Gavel to Gavel: Defining Supervisors
March 8, 2012
In the 1999 film Office Space, the insufferable Bill Lumbergh is the micromanaging supervisor. He has come to epitomize the soul-crushing corporate culture panned in this tongue-in-cheek cinema classic.
In employment law, it is oftentimes harder to discern who is a supervisor. On Feb. 21, the U.S. Supreme Court invited the solicitor general’s office to file a brief in the case of Vance v. Ball State University. The purpose is to allow the government to express its view on the definition of the term supervisor when determining whether a company can be held vicariously liable for the actions of an employee for harassment or discrimination in violation of Title VII of the Civil Rights Act of 1964.
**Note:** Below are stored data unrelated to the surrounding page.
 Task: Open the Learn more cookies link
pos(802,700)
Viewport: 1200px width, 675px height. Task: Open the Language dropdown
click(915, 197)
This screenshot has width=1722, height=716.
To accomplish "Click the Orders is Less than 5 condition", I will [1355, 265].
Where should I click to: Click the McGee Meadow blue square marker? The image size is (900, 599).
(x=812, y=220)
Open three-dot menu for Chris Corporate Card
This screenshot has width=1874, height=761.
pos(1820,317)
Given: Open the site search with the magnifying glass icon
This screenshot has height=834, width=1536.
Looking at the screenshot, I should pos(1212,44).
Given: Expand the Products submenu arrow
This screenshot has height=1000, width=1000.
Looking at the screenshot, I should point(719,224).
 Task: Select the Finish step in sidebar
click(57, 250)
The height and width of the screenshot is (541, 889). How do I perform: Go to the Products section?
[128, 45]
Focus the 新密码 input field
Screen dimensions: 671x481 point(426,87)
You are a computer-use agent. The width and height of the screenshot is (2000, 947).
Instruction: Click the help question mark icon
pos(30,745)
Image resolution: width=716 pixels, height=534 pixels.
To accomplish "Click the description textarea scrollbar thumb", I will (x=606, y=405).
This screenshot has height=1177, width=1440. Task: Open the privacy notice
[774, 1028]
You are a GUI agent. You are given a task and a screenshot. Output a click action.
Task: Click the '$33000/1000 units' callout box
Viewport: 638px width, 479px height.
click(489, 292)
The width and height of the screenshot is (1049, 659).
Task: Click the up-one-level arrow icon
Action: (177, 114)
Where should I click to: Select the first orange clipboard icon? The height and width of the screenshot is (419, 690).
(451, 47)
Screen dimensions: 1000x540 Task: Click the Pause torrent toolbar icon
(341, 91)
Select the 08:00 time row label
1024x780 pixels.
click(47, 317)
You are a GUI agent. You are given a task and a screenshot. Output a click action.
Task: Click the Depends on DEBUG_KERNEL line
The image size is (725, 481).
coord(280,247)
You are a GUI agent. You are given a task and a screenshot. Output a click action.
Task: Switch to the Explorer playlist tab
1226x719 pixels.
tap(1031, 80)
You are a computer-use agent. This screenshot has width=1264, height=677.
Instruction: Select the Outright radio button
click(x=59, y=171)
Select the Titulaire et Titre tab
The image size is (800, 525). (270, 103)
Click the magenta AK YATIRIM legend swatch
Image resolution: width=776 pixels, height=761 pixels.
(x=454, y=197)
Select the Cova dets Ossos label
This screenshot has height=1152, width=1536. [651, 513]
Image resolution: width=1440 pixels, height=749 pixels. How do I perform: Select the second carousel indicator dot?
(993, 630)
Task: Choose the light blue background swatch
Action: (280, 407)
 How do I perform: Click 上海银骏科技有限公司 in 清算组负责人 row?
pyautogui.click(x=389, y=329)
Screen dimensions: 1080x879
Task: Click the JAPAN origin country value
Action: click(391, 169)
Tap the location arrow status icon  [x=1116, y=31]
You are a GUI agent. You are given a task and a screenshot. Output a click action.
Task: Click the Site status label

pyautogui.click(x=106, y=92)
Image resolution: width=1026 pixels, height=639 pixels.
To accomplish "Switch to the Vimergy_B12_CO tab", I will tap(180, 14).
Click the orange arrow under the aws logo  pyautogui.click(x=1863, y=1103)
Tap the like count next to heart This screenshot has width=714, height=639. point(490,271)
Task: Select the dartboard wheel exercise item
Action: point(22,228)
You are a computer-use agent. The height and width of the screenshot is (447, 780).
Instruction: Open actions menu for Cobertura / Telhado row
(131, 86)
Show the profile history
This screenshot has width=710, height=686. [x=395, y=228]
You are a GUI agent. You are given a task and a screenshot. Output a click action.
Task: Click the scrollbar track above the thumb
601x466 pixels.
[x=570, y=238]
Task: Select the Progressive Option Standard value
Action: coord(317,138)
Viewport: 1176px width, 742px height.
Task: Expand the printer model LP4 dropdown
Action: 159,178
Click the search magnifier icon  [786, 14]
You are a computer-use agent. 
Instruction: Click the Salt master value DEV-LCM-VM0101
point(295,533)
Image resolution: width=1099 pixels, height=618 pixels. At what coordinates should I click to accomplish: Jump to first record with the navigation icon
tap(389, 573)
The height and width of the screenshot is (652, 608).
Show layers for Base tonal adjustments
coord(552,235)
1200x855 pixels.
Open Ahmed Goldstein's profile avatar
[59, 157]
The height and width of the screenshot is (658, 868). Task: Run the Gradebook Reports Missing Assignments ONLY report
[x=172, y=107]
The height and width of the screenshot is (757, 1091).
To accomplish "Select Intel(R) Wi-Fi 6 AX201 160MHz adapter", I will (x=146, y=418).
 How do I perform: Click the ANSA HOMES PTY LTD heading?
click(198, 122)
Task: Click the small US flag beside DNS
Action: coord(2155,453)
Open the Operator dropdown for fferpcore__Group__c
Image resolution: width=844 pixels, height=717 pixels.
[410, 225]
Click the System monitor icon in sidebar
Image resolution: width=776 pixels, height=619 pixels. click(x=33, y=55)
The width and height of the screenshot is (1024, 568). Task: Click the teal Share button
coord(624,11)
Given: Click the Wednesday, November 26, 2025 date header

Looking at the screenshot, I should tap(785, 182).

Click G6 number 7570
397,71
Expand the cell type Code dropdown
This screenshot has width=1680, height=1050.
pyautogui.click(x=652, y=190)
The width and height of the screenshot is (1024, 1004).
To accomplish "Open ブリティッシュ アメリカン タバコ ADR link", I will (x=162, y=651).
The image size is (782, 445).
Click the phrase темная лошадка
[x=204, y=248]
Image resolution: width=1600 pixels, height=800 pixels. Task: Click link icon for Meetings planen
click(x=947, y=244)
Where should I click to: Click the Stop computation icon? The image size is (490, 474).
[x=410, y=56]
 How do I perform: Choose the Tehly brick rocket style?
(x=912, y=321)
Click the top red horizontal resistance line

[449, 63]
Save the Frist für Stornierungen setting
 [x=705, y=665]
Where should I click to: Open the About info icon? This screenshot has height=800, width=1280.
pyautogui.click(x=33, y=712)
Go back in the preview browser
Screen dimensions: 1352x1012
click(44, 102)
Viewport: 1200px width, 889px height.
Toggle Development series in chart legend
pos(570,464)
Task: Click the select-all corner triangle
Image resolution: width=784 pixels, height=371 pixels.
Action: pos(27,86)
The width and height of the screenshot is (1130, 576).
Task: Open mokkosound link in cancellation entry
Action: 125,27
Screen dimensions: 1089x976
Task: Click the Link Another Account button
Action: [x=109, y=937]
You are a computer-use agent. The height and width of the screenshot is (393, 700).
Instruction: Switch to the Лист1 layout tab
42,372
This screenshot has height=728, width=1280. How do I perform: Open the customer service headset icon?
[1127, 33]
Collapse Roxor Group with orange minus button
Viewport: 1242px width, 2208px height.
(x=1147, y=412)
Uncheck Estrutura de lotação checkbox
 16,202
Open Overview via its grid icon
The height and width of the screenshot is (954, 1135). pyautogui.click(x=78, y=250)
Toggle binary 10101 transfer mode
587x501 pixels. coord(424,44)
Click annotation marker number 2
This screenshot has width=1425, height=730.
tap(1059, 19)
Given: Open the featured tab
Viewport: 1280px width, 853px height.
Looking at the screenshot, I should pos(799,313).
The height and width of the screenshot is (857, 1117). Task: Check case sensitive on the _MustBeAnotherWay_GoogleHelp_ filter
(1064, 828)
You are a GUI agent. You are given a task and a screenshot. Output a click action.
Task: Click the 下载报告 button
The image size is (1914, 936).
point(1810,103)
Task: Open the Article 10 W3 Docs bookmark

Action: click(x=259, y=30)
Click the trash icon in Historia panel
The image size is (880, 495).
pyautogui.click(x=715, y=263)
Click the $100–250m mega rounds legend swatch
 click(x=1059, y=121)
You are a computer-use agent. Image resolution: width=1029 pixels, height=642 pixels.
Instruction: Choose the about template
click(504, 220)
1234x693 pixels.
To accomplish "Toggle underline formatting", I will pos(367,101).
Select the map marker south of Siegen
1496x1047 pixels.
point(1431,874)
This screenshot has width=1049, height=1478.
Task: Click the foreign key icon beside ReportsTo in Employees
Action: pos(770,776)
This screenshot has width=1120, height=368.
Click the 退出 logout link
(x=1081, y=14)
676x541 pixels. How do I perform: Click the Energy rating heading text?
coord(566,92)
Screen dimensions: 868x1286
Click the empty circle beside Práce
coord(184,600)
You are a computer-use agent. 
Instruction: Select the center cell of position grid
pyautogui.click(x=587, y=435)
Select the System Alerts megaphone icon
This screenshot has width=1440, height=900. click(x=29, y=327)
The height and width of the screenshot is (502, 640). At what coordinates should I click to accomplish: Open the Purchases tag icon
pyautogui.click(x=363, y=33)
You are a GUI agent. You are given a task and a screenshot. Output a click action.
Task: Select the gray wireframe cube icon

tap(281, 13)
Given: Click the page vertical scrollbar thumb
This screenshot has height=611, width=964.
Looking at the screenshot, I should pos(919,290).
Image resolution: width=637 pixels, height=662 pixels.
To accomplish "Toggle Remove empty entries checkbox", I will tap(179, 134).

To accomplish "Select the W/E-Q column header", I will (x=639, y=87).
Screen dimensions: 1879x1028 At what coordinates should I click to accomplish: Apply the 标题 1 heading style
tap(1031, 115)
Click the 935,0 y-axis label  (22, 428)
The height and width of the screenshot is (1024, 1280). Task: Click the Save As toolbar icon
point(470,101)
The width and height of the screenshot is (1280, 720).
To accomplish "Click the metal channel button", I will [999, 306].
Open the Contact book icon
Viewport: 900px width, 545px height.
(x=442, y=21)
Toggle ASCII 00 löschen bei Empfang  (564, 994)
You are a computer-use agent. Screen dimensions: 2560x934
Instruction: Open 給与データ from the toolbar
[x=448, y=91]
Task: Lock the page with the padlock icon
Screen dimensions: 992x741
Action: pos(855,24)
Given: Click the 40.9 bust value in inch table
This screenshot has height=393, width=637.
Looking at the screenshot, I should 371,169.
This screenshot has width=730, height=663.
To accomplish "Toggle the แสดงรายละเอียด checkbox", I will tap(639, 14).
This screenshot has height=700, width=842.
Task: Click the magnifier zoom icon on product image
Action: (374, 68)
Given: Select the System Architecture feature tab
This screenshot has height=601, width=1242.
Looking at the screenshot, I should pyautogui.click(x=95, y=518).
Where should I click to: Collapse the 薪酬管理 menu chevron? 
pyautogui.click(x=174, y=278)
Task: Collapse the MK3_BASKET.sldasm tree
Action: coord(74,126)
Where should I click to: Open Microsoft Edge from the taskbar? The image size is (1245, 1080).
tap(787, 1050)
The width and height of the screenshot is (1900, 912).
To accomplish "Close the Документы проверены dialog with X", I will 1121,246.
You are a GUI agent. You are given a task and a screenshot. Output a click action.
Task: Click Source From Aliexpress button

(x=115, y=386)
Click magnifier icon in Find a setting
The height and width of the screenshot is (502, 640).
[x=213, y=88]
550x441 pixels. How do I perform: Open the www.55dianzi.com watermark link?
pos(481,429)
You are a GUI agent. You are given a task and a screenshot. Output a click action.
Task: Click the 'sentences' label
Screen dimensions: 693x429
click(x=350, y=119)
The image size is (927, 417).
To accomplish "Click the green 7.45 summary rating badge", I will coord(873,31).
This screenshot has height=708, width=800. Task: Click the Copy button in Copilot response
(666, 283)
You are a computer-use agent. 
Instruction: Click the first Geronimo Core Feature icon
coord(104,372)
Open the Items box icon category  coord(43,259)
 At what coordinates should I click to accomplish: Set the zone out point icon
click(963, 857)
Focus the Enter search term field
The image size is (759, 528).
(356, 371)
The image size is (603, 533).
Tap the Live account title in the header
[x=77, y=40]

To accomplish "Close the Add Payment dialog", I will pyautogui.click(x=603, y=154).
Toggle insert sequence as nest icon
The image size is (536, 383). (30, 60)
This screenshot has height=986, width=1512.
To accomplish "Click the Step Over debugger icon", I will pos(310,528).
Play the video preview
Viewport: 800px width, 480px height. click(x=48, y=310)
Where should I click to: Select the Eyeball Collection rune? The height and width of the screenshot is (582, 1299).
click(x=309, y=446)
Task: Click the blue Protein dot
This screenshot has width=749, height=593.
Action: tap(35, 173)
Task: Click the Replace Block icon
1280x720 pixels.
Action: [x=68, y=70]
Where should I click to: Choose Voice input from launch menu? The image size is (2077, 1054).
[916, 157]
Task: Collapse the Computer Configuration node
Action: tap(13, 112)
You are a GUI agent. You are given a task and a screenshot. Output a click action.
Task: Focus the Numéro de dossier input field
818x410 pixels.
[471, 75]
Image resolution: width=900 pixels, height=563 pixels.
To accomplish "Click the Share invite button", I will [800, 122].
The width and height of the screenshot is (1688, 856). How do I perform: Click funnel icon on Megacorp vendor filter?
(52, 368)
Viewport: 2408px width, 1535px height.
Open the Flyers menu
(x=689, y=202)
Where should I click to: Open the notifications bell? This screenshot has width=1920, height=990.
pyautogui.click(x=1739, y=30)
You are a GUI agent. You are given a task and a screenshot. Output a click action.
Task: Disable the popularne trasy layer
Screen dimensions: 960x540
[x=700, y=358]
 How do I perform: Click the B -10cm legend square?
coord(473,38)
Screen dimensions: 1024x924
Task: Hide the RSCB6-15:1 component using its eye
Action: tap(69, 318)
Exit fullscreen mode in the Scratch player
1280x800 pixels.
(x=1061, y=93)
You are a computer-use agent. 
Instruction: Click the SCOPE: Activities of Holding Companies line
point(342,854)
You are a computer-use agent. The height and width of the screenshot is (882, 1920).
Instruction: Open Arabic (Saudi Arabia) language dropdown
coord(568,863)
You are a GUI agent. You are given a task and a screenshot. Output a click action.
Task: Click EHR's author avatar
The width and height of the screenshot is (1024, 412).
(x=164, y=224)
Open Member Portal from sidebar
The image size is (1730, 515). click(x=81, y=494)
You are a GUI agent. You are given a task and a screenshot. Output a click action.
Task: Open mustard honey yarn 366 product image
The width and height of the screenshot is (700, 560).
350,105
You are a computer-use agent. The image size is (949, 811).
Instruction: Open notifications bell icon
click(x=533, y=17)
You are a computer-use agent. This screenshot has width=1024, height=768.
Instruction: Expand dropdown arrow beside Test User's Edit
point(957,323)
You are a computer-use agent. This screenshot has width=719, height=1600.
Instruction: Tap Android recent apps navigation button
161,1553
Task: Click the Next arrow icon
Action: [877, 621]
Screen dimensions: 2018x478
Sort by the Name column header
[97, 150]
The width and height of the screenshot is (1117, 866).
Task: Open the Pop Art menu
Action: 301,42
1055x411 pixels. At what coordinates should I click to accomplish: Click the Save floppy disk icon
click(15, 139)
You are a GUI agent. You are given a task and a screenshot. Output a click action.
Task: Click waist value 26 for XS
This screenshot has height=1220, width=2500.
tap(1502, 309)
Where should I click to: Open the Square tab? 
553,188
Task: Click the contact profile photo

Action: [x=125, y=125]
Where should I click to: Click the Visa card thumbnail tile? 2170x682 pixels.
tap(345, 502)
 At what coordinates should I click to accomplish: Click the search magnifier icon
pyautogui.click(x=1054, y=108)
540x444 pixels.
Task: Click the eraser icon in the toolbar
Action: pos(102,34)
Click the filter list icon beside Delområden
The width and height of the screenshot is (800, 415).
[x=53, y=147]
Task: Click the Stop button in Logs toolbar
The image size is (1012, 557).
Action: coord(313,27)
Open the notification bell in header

At issue is whether or not the plaintiff was racially harassed by supervisors or co-employees. The difference can have a dramatic effect on legal standards used to judge the harassment claim in question. This is evidenced by the fact that the appellate court’s decision that Maetta Vance was allegedly harassed by her co-employees, and not supervisors, opened the door to certain legal defenses that allowed Ball State University to prevail.
According to Vance and her lawyers, there exists a split in authority between various federal courts of appeals on how to define a supervisor. Some courts have taken the approach that a supervisor is an individual who has authority over the formal employment status of an employee. Traditionally, this has meant that the supervisor has the power to hire, fire, demote, promote, transfer or discipline other workers. However, other circuit courts, and the Equal Employment Opportunity Commission, have taken the more narrow view that an employee who lacks such authority may still be considered a supervisor if he or she directs other employees’ daily work activities.
Employment law attorneys will monitor the outcome. The scope of the term supervisor adopted by the court will have a wide-ranging effect on legal defenses that can be used by employers as tools to ward off liability in harassment and discrimination cases.